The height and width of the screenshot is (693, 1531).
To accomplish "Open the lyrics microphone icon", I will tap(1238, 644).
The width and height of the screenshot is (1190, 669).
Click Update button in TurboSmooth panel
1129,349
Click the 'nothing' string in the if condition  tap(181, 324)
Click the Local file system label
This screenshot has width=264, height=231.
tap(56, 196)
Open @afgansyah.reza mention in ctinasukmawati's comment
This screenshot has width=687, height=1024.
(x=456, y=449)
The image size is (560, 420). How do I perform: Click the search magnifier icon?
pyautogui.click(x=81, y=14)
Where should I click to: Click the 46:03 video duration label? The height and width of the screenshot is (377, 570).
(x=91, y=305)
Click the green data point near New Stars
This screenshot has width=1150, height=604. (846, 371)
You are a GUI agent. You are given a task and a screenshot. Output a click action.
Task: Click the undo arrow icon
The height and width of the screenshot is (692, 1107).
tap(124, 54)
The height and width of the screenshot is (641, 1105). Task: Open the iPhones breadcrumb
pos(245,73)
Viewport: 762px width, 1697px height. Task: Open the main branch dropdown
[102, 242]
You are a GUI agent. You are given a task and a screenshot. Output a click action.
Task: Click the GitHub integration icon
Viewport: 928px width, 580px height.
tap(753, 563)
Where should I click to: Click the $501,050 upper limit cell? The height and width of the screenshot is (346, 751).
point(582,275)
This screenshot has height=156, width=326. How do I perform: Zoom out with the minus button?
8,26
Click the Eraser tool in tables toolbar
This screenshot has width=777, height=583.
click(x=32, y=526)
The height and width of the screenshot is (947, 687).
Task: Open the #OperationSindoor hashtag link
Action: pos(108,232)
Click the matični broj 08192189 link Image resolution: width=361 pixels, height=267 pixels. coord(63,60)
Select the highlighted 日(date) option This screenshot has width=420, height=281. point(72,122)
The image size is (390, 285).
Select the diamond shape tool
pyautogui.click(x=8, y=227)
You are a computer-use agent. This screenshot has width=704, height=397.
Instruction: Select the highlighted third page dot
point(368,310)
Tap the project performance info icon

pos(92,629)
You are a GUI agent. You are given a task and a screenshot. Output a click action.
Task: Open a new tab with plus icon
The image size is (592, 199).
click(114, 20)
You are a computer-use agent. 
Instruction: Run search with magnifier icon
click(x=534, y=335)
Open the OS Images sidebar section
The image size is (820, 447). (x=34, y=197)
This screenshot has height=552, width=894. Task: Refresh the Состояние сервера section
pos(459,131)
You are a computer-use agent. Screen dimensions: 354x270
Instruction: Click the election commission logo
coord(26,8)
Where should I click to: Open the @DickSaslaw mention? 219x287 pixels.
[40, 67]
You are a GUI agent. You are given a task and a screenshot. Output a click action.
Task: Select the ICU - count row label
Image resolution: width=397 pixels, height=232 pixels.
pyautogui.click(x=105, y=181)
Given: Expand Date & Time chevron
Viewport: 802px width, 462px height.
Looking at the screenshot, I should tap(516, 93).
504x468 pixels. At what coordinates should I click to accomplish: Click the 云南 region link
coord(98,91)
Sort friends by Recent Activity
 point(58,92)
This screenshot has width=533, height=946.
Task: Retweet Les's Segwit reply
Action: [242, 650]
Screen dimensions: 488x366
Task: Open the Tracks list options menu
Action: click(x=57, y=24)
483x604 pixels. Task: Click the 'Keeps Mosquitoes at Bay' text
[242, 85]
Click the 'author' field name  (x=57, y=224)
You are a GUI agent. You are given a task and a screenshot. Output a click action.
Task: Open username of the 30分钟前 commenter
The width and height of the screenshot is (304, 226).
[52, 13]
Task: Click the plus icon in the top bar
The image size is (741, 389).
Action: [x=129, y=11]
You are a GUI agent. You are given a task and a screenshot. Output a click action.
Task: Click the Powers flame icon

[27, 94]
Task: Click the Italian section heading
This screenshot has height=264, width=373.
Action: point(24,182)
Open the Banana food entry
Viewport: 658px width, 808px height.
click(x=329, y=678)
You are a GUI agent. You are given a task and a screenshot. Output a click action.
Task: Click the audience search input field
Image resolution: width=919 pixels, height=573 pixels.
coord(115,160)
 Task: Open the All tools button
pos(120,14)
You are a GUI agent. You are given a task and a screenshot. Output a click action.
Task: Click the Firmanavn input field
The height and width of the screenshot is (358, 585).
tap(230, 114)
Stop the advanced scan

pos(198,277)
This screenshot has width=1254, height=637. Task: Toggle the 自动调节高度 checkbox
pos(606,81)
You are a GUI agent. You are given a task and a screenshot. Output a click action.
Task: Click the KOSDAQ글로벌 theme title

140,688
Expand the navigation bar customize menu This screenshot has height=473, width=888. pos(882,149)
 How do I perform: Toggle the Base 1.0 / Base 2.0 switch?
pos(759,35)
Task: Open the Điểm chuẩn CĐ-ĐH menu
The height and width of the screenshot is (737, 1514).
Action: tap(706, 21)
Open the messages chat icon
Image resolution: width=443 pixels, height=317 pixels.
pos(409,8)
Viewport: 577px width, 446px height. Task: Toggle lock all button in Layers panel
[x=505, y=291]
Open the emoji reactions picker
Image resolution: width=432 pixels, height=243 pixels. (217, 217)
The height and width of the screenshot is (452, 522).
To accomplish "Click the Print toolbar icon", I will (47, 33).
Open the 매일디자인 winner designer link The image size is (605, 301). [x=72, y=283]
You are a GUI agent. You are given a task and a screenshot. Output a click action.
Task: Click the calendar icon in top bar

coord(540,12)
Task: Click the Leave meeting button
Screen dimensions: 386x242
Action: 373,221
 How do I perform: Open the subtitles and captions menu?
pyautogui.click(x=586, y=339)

──────

#### Task to complete
Nothing in the data should be altered; please repeat it exactly.

#### Answer box
The height and width of the screenshot is (693, 1531).
To accomplish "Open the lyrics microphone icon", I will tap(1238, 644).
The width and height of the screenshot is (1190, 669).
Click Update button in TurboSmooth panel
1129,349
Click the 'nothing' string in the if condition  tap(181, 324)
Click the Local file system label
This screenshot has width=264, height=231.
tap(56, 196)
Open @afgansyah.reza mention in ctinasukmawati's comment
This screenshot has width=687, height=1024.
(x=456, y=449)
The image size is (560, 420). How do I perform: Click the search magnifier icon?
pyautogui.click(x=81, y=14)
Where should I click to: Click the 46:03 video duration label? The height and width of the screenshot is (377, 570).
(x=91, y=305)
Click the green data point near New Stars
This screenshot has width=1150, height=604. (846, 371)
You are a GUI agent. You are given a task and a screenshot. Output a click action.
Task: Click the undo arrow icon
The height and width of the screenshot is (692, 1107).
tap(124, 54)
The height and width of the screenshot is (641, 1105). Task: Open the iPhones breadcrumb
pos(245,73)
Viewport: 762px width, 1697px height. Task: Open the main branch dropdown
[102, 242]
You are a GUI agent. You are given a task and a screenshot. Output a click action.
Task: Click the GitHub integration icon
Viewport: 928px width, 580px height.
tap(753, 563)
Where should I click to: Click the $501,050 upper limit cell? The height and width of the screenshot is (346, 751).
point(582,275)
This screenshot has height=156, width=326. How do I perform: Zoom out with the minus button?
8,26
Click the Eraser tool in tables toolbar
This screenshot has width=777, height=583.
click(x=32, y=526)
The height and width of the screenshot is (947, 687).
Task: Open the #OperationSindoor hashtag link
Action: pos(108,232)
Click the matični broj 08192189 link Image resolution: width=361 pixels, height=267 pixels. coord(63,60)
Select the highlighted 日(date) option This screenshot has width=420, height=281. point(72,122)
The image size is (390, 285).
Select the diamond shape tool
pyautogui.click(x=8, y=227)
You are a computer-use agent. This screenshot has width=704, height=397.
Instruction: Select the highlighted third page dot
point(368,310)
Tap the project performance info icon

pos(92,629)
You are a GUI agent. You are given a task and a screenshot. Output a click action.
Task: Open a new tab with plus icon
The image size is (592, 199).
click(114, 20)
You are a computer-use agent. 
Instruction: Run search with magnifier icon
click(x=534, y=335)
Open the OS Images sidebar section
The image size is (820, 447). (x=34, y=197)
This screenshot has height=552, width=894. Task: Refresh the Состояние сервера section
pos(459,131)
You are a computer-use agent. Screen dimensions: 354x270
Instruction: Click the election commission logo
coord(26,8)
Where should I click to: Open the @DickSaslaw mention? 219x287 pixels.
[40, 67]
You are a GUI agent. You are given a task and a screenshot. Output a click action.
Task: Select the ICU - count row label
Image resolution: width=397 pixels, height=232 pixels.
pyautogui.click(x=105, y=181)
Given: Expand Date & Time chevron
Viewport: 802px width, 462px height.
Looking at the screenshot, I should tap(516, 93).
504x468 pixels. At what coordinates should I click to accomplish: Click the 云南 region link
coord(98,91)
Sort friends by Recent Activity
 point(58,92)
This screenshot has width=533, height=946.
Task: Retweet Les's Segwit reply
Action: [242, 650]
Screen dimensions: 488x366
Task: Open the Tracks list options menu
Action: click(x=57, y=24)
483x604 pixels. Task: Click the 'Keeps Mosquitoes at Bay' text
[242, 85]
Click the 'author' field name  (x=57, y=224)
You are a GUI agent. You are given a task and a screenshot. Output a click action.
Task: Open username of the 30分钟前 commenter
The width and height of the screenshot is (304, 226).
[52, 13]
Task: Click the plus icon in the top bar
The image size is (741, 389).
Action: [x=129, y=11]
You are a GUI agent. You are given a task and a screenshot. Output a click action.
Task: Click the Powers flame icon

[27, 94]
Task: Click the Italian section heading
This screenshot has height=264, width=373.
Action: point(24,182)
Open the Banana food entry
Viewport: 658px width, 808px height.
click(x=329, y=678)
You are a GUI agent. You are given a task and a screenshot. Output a click action.
Task: Click the audience search input field
Image resolution: width=919 pixels, height=573 pixels.
coord(115,160)
 Task: Open the All tools button
pos(120,14)
You are a GUI agent. You are given a task and a screenshot. Output a click action.
Task: Click the Firmanavn input field
The height and width of the screenshot is (358, 585).
tap(230, 114)
Stop the advanced scan

pos(198,277)
This screenshot has width=1254, height=637. Task: Toggle the 自动调节高度 checkbox
pos(606,81)
You are a GUI agent. You are given a task and a screenshot. Output a click action.
Task: Click the KOSDAQ글로벌 theme title

140,688
Expand the navigation bar customize menu This screenshot has height=473, width=888. pos(882,149)
 How do I perform: Toggle the Base 1.0 / Base 2.0 switch?
pos(759,35)
Task: Open the Điểm chuẩn CĐ-ĐH menu
The height and width of the screenshot is (737, 1514).
Action: tap(706, 21)
Open the messages chat icon
Image resolution: width=443 pixels, height=317 pixels.
pos(409,8)
Viewport: 577px width, 446px height. Task: Toggle lock all button in Layers panel
[x=505, y=291]
Open the emoji reactions picker
Image resolution: width=432 pixels, height=243 pixels. (217, 217)
The height and width of the screenshot is (452, 522).
To accomplish "Click the Print toolbar icon", I will (47, 33).
Open the 매일디자인 winner designer link The image size is (605, 301). [x=72, y=283]
You are a GUI agent. You are given a task and a screenshot. Output a click action.
Task: Click the calendar icon in top bar

coord(540,12)
Task: Click the Leave meeting button
Screen dimensions: 386x242
Action: 373,221
 How do I perform: Open the subtitles and captions menu?
pyautogui.click(x=586, y=339)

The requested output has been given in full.